抄録
【目的】
反復経頭蓋磁気刺激(repetitive transcranial magnetic stimulation:rTMS)による脳卒中片麻痺患者の運動機能回復は,高頻度rTMSによって損傷側運動皮質の興奮性を増加させる方法と,低頻度rTMSによって非損傷側運動皮質の興奮性を減少させる方法が報告されている.このことは脳卒中により生じた両側運動皮質間での興奮性のアンバランスをrTMSで調整できる可能性を示唆している.我々は,第43回の本学会において,高頻度rTMS後に刺激対側運動皮質の興奮性が低下することを運動関連脳電位(movement related cortical potential:MRCP)により記録し,高頻度rTMSが運動皮質間の興奮性を変化させうる可能性を報告した.今回は,片側運動皮質への低頻度rTMSが,左右の手運動に関連した運動皮質の神経活動に与える影響についてMRCPを用いて検討した.
【方法】
対象は右利き健常成人10名(23-32歳)とし,全被験者に実験の目的,危険性等を説明して同意を得た.
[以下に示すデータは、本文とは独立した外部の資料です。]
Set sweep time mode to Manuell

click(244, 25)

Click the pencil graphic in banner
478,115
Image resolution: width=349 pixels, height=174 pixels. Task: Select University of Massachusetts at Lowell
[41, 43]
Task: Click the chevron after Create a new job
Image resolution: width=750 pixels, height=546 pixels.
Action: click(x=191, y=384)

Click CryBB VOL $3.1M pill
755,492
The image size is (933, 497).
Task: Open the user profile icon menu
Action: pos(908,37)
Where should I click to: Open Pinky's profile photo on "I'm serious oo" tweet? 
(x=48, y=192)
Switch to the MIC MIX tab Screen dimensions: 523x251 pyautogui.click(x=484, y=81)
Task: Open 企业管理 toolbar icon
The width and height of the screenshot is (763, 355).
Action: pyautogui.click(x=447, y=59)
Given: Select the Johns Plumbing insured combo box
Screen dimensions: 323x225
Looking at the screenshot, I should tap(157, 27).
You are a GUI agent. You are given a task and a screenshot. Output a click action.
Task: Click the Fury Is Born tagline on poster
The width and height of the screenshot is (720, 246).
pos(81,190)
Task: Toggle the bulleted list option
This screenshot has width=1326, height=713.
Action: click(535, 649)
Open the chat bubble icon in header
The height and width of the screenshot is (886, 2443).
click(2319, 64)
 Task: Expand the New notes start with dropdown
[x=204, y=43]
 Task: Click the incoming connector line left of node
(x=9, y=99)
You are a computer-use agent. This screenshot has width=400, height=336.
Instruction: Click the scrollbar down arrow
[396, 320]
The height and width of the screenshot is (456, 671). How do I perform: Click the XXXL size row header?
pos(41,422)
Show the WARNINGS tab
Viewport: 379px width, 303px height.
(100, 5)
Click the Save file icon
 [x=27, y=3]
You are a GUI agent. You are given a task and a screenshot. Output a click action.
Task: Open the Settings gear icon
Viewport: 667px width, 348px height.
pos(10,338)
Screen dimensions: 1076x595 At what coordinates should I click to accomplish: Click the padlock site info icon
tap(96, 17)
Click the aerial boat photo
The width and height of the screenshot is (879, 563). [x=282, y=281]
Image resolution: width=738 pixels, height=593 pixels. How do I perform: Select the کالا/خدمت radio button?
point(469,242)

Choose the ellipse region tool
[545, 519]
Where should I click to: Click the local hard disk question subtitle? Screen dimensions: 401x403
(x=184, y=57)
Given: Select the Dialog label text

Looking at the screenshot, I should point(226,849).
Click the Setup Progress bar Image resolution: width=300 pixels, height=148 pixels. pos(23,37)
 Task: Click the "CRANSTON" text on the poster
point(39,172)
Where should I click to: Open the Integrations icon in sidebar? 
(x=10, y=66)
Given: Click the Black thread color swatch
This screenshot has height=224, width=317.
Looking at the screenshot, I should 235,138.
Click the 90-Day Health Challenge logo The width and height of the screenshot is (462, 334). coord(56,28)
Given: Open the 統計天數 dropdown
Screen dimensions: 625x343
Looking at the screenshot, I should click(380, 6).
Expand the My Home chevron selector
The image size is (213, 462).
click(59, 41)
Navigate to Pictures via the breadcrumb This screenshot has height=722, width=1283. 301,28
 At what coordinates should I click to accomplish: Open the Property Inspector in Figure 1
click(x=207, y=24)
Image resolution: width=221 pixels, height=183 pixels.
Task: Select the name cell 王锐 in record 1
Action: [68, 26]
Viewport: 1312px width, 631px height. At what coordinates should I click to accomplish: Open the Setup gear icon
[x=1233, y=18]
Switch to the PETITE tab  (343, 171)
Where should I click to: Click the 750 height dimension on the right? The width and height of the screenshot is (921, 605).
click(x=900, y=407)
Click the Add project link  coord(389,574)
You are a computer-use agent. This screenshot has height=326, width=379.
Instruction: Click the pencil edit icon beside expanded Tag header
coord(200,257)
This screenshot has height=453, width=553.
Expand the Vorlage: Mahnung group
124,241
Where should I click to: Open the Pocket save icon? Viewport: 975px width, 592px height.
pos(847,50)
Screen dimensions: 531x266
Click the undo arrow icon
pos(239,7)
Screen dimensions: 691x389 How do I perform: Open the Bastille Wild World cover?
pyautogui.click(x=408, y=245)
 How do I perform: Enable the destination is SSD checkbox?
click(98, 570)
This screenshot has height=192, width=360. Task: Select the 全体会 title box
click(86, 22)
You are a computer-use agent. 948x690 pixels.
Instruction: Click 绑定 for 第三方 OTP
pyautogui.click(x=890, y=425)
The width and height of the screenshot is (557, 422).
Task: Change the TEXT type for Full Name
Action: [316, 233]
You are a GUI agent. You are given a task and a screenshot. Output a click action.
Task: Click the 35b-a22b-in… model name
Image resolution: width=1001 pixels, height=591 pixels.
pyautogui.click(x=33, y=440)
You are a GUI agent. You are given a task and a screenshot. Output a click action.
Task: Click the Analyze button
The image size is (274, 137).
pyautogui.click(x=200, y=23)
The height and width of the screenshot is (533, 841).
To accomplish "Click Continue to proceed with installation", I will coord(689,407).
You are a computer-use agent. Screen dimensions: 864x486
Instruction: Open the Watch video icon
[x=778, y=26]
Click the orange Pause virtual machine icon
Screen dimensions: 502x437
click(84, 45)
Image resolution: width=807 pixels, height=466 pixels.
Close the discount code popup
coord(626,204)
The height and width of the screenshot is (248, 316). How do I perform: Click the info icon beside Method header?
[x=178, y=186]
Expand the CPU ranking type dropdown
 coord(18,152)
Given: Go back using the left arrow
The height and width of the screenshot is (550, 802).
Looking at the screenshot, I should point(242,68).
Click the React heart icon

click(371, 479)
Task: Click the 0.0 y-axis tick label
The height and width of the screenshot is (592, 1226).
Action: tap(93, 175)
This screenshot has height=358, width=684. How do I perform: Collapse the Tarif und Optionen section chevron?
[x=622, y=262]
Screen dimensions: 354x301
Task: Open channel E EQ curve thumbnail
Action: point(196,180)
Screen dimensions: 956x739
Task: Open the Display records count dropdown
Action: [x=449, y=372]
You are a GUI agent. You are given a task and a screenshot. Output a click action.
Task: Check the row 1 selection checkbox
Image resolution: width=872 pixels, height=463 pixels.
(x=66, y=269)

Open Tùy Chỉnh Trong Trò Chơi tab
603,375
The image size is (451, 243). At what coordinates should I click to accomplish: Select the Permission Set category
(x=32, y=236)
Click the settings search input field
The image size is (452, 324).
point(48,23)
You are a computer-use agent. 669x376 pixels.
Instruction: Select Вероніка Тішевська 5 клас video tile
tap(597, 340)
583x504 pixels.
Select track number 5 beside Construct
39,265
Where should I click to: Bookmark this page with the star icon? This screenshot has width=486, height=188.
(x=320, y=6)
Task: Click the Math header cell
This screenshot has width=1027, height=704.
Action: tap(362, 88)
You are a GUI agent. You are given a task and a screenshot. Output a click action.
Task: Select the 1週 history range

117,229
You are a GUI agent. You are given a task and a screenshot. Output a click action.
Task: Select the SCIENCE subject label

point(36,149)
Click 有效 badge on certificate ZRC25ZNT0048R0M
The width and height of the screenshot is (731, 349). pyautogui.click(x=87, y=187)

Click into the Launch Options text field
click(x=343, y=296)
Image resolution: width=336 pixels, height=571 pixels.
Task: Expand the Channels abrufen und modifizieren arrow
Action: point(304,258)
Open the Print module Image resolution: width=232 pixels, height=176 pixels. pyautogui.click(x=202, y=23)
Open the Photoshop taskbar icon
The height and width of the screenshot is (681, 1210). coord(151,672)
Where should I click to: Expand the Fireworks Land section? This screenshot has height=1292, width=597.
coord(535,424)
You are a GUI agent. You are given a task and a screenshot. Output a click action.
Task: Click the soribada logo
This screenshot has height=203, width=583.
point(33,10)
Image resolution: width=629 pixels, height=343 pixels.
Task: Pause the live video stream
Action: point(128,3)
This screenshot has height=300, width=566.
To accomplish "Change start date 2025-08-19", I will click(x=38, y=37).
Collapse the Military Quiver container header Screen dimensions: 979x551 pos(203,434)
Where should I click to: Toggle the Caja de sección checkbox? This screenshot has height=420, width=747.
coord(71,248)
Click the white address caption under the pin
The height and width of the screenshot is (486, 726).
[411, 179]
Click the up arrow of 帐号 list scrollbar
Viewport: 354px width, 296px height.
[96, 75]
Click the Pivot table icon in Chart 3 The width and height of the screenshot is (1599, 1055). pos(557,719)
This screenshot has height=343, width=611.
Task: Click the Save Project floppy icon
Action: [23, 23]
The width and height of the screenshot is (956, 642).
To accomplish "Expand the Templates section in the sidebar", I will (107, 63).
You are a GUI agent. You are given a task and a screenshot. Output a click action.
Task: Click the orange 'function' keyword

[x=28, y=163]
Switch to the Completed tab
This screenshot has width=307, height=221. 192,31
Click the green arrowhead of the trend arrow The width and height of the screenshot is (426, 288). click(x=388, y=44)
rTMSは,左一次運動野の右手関節背屈筋のhot spotに8の字コイルを用いて刺激した.刺激強度は安静時運動閾値の100%,0.5Hzで300発のrTMSを施行した.このrTMS前後において4~6秒に1回のすばやい随意的な左右の背屈運動に関連する脳電位をそれぞれ記録し,運動野近傍のCz,C3,C4における最大振幅と出現時間を求めた.解析区間は運動開始前の3500msから開始後500msとし,rTMS前後におけるそれぞれを対応のある差の検定を用いて比較した.有意水準は5%未満とした.
【結果】
右手背屈に伴うMRCPの最大振幅は,C3(P<0.01),C4(P<0.05), Cz(P<0.05)のすべてにおいて有意なrTMS後の低下を示した.左手背屈におけるMRCP最大振幅ではC4(P<0.01), Cz(P<0.01)において有意な上昇を示し,MRCPの開始時間は,C4(P<0.05), Cz(P<0.05)において早期化を示した.
【考察】
左一次運動野への0.5Hzの低頻度rTMSは刺激同側の運動皮質興奮性を低下させた.また反対側へは大脳半球間抑制により興奮性を上昇させることが示され,運動準備電位の早期化は運動皮質興奮性の上昇によるものと考えられた.以上より,低頻度rTMSもまた運動皮質間の興奮性を変化させうることができ,運動機能回復の補助として使用できる可能性を示唆している.